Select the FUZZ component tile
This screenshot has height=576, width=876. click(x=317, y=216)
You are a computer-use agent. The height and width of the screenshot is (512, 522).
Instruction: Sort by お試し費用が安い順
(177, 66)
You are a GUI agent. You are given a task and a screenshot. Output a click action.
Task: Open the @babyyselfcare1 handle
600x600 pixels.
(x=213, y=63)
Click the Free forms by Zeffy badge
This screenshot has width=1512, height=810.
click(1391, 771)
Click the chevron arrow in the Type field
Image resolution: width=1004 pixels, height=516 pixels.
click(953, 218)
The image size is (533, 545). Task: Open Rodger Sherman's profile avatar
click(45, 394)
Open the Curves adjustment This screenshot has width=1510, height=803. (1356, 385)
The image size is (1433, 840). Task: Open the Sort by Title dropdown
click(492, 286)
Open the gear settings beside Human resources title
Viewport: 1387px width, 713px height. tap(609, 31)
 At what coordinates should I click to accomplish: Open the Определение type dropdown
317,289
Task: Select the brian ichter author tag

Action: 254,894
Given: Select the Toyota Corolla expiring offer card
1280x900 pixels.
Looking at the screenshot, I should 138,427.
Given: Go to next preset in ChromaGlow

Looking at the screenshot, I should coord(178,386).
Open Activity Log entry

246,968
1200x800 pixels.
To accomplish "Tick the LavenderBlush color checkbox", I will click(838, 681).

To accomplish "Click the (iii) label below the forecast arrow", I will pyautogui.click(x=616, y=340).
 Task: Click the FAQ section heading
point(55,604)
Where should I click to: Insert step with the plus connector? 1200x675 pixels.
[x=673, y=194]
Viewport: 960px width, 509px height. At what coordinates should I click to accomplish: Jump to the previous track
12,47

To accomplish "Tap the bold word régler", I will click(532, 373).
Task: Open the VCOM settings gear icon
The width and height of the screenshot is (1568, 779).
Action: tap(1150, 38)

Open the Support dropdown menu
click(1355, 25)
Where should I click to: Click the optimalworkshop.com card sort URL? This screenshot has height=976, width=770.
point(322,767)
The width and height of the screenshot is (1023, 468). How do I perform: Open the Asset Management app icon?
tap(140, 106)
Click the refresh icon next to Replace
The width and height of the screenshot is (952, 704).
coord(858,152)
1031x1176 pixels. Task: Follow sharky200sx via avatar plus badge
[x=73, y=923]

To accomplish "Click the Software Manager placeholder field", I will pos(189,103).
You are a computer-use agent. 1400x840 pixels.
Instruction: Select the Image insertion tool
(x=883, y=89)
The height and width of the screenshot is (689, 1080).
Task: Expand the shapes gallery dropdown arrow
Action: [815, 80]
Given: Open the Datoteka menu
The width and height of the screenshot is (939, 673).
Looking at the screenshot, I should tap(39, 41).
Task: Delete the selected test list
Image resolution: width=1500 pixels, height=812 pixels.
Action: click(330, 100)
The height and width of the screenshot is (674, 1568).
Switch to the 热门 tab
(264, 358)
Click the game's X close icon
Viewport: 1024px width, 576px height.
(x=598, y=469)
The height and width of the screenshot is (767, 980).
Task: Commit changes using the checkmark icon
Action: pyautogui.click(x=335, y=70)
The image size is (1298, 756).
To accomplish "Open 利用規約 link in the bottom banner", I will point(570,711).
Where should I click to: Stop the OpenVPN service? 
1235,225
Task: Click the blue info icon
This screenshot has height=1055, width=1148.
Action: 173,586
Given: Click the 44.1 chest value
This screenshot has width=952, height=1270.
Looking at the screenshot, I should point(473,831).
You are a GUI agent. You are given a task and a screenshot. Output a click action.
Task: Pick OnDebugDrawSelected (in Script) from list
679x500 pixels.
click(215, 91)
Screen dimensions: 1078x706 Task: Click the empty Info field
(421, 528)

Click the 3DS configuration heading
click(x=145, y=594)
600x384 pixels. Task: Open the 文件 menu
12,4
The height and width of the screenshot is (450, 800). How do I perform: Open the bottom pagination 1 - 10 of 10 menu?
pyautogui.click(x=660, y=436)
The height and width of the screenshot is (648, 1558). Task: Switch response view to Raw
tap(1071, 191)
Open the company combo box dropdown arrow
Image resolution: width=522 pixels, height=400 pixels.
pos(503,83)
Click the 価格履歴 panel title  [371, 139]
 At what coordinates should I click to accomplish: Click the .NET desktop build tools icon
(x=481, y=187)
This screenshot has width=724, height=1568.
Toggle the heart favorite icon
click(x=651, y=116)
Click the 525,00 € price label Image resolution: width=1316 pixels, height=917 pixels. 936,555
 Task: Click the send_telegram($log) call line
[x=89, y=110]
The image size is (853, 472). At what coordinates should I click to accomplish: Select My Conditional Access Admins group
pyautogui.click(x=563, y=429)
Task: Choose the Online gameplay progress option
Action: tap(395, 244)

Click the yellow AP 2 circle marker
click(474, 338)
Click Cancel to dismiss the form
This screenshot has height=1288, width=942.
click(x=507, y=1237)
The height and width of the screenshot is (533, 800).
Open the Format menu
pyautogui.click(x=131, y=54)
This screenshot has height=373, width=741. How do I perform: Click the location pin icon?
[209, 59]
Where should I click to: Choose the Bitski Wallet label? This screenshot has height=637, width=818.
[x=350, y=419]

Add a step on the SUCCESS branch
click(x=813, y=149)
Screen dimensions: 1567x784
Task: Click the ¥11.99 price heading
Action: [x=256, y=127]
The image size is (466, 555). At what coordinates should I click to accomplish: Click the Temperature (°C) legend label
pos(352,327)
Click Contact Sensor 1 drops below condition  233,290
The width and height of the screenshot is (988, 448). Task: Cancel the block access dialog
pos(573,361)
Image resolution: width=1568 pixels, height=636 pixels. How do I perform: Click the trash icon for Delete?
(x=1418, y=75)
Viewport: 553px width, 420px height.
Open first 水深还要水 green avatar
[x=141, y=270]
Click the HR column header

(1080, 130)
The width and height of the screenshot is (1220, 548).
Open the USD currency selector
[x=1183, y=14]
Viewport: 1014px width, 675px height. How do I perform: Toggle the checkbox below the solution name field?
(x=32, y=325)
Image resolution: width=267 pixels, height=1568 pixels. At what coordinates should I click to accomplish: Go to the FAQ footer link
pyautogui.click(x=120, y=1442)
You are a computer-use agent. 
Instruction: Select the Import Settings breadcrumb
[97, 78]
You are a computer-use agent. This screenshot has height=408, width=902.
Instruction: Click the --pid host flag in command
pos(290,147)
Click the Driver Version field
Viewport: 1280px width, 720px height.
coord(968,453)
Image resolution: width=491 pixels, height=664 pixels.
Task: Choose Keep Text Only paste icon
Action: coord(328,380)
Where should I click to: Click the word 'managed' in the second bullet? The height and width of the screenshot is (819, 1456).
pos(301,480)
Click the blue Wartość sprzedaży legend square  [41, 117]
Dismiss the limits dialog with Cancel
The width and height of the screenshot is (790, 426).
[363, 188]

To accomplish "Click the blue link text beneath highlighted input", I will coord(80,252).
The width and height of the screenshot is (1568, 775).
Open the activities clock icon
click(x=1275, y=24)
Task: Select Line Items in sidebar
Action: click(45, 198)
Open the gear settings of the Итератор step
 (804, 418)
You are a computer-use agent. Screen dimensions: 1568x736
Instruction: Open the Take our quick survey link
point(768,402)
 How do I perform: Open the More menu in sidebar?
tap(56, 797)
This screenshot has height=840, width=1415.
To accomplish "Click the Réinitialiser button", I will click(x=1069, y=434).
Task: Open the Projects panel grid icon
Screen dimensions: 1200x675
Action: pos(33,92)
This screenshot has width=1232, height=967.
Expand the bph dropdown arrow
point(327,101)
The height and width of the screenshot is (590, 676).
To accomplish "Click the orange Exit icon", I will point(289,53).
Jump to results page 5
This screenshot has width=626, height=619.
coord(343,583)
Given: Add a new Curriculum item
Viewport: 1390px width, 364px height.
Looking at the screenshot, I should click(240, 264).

Activity
For this exercise, the records above must be returned exactly.

Result for this task
Select the FUZZ component tile
This screenshot has height=576, width=876. click(x=317, y=216)
You are a computer-use agent. The height and width of the screenshot is (512, 522).
Instruction: Sort by お試し費用が安い順
(177, 66)
You are a GUI agent. You are given a task and a screenshot. Output a click action.
Task: Open the @babyyselfcare1 handle
600x600 pixels.
(x=213, y=63)
Click the Free forms by Zeffy badge
This screenshot has width=1512, height=810.
click(1391, 771)
Click the chevron arrow in the Type field
Image resolution: width=1004 pixels, height=516 pixels.
click(953, 218)
The image size is (533, 545). Task: Open Rodger Sherman's profile avatar
click(45, 394)
Open the Curves adjustment This screenshot has width=1510, height=803. (1356, 385)
The image size is (1433, 840). Task: Open the Sort by Title dropdown
click(492, 286)
Open the gear settings beside Human resources title
Viewport: 1387px width, 713px height. tap(609, 31)
 At what coordinates should I click to accomplish: Open the Определение type dropdown
317,289
Task: Select the brian ichter author tag

Action: 254,894
Given: Select the Toyota Corolla expiring offer card
1280x900 pixels.
Looking at the screenshot, I should 138,427.
Given: Go to next preset in ChromaGlow

Looking at the screenshot, I should coord(178,386).
Open Activity Log entry

246,968
1200x800 pixels.
To accomplish "Tick the LavenderBlush color checkbox", I will click(838, 681).

To accomplish "Click the (iii) label below the forecast arrow", I will pyautogui.click(x=616, y=340).
 Task: Click the FAQ section heading
point(55,604)
Where should I click to: Insert step with the plus connector? 1200x675 pixels.
[x=673, y=194]
Viewport: 960px width, 509px height. At what coordinates should I click to accomplish: Jump to the previous track
12,47

To accomplish "Tap the bold word régler", I will click(532, 373).
Task: Open the VCOM settings gear icon
The width and height of the screenshot is (1568, 779).
Action: tap(1150, 38)

Open the Support dropdown menu
click(1355, 25)
Where should I click to: Click the optimalworkshop.com card sort URL? This screenshot has height=976, width=770.
point(322,767)
The width and height of the screenshot is (1023, 468). How do I perform: Open the Asset Management app icon?
tap(140, 106)
Click the refresh icon next to Replace
The width and height of the screenshot is (952, 704).
coord(858,152)
1031x1176 pixels. Task: Follow sharky200sx via avatar plus badge
[x=73, y=923]

To accomplish "Click the Software Manager placeholder field", I will pos(189,103).
You are a computer-use agent. 1400x840 pixels.
Instruction: Select the Image insertion tool
(x=883, y=89)
The height and width of the screenshot is (689, 1080).
Task: Expand the shapes gallery dropdown arrow
Action: [815, 80]
Given: Open the Datoteka menu
The width and height of the screenshot is (939, 673).
Looking at the screenshot, I should tap(39, 41).
Task: Delete the selected test list
Image resolution: width=1500 pixels, height=812 pixels.
Action: click(330, 100)
The height and width of the screenshot is (674, 1568).
Switch to the 热门 tab
(264, 358)
Click the game's X close icon
Viewport: 1024px width, 576px height.
(x=598, y=469)
The height and width of the screenshot is (767, 980).
Task: Commit changes using the checkmark icon
Action: pyautogui.click(x=335, y=70)
The image size is (1298, 756).
To accomplish "Open 利用規約 link in the bottom banner", I will point(570,711).
Where should I click to: Stop the OpenVPN service? 
1235,225
Task: Click the blue info icon
This screenshot has height=1055, width=1148.
Action: 173,586
Given: Click the 44.1 chest value
This screenshot has width=952, height=1270.
Looking at the screenshot, I should point(473,831).
You are a GUI agent. You are given a task and a screenshot. Output a click action.
Task: Pick OnDebugDrawSelected (in Script) from list
679x500 pixels.
click(215, 91)
Screen dimensions: 1078x706 Task: Click the empty Info field
(421, 528)

Click the 3DS configuration heading
click(x=145, y=594)
600x384 pixels. Task: Open the 文件 menu
12,4
The height and width of the screenshot is (450, 800). How do I perform: Open the bottom pagination 1 - 10 of 10 menu?
pyautogui.click(x=660, y=436)
The height and width of the screenshot is (648, 1558). Task: Switch response view to Raw
tap(1071, 191)
Open the company combo box dropdown arrow
Image resolution: width=522 pixels, height=400 pixels.
pos(503,83)
Click the 価格履歴 panel title  [371, 139]
 At what coordinates should I click to accomplish: Click the .NET desktop build tools icon
(x=481, y=187)
This screenshot has width=724, height=1568.
Toggle the heart favorite icon
click(x=651, y=116)
Click the 525,00 € price label Image resolution: width=1316 pixels, height=917 pixels. 936,555
 Task: Click the send_telegram($log) call line
[x=89, y=110]
The image size is (853, 472). At what coordinates should I click to accomplish: Select My Conditional Access Admins group
pyautogui.click(x=563, y=429)
Task: Choose the Online gameplay progress option
Action: tap(395, 244)

Click the yellow AP 2 circle marker
click(474, 338)
Click Cancel to dismiss the form
This screenshot has height=1288, width=942.
click(x=507, y=1237)
The height and width of the screenshot is (533, 800).
Open the Format menu
pyautogui.click(x=131, y=54)
This screenshot has height=373, width=741. How do I perform: Click the location pin icon?
[209, 59]
Where should I click to: Choose the Bitski Wallet label? This screenshot has height=637, width=818.
[x=350, y=419]

Add a step on the SUCCESS branch
click(x=813, y=149)
Screen dimensions: 1567x784
Task: Click the ¥11.99 price heading
Action: [x=256, y=127]
The image size is (466, 555). At what coordinates should I click to accomplish: Click the Temperature (°C) legend label
pos(352,327)
Click Contact Sensor 1 drops below condition  233,290
The width and height of the screenshot is (988, 448). Task: Cancel the block access dialog
pos(573,361)
Image resolution: width=1568 pixels, height=636 pixels. How do I perform: Click the trash icon for Delete?
(x=1418, y=75)
Viewport: 553px width, 420px height.
Open first 水深还要水 green avatar
[x=141, y=270]
Click the HR column header

(1080, 130)
The width and height of the screenshot is (1220, 548).
Open the USD currency selector
[x=1183, y=14]
Viewport: 1014px width, 675px height. How do I perform: Toggle the checkbox below the solution name field?
(x=32, y=325)
Image resolution: width=267 pixels, height=1568 pixels. At what coordinates should I click to accomplish: Go to the FAQ footer link
pyautogui.click(x=120, y=1442)
You are a computer-use agent. 
Instruction: Select the Import Settings breadcrumb
[97, 78]
You are a computer-use agent. This screenshot has height=408, width=902.
Instruction: Click the --pid host flag in command
pos(290,147)
Click the Driver Version field
Viewport: 1280px width, 720px height.
coord(968,453)
Image resolution: width=491 pixels, height=664 pixels.
Task: Choose Keep Text Only paste icon
Action: coord(328,380)
Where should I click to: Click the word 'managed' in the second bullet? The height and width of the screenshot is (819, 1456).
pos(301,480)
Click the blue Wartość sprzedaży legend square  [41, 117]
Dismiss the limits dialog with Cancel
The width and height of the screenshot is (790, 426).
[363, 188]

To accomplish "Click the blue link text beneath highlighted input", I will coord(80,252).
The width and height of the screenshot is (1568, 775).
Open the activities clock icon
click(x=1275, y=24)
Task: Select Line Items in sidebar
Action: click(45, 198)
Open the gear settings of the Итератор step
 (804, 418)
You are a computer-use agent. Screen dimensions: 1568x736
Instruction: Open the Take our quick survey link
point(768,402)
 How do I perform: Open the More menu in sidebar?
tap(56, 797)
This screenshot has height=840, width=1415.
To accomplish "Click the Réinitialiser button", I will click(x=1069, y=434).
Task: Open the Projects panel grid icon
Screen dimensions: 1200x675
Action: pos(33,92)
This screenshot has width=1232, height=967.
Expand the bph dropdown arrow
point(327,101)
The height and width of the screenshot is (590, 676).
To accomplish "Click the orange Exit icon", I will point(289,53).
Jump to results page 5
This screenshot has width=626, height=619.
coord(343,583)
Given: Add a new Curriculum item
Viewport: 1390px width, 364px height.
Looking at the screenshot, I should click(240, 264).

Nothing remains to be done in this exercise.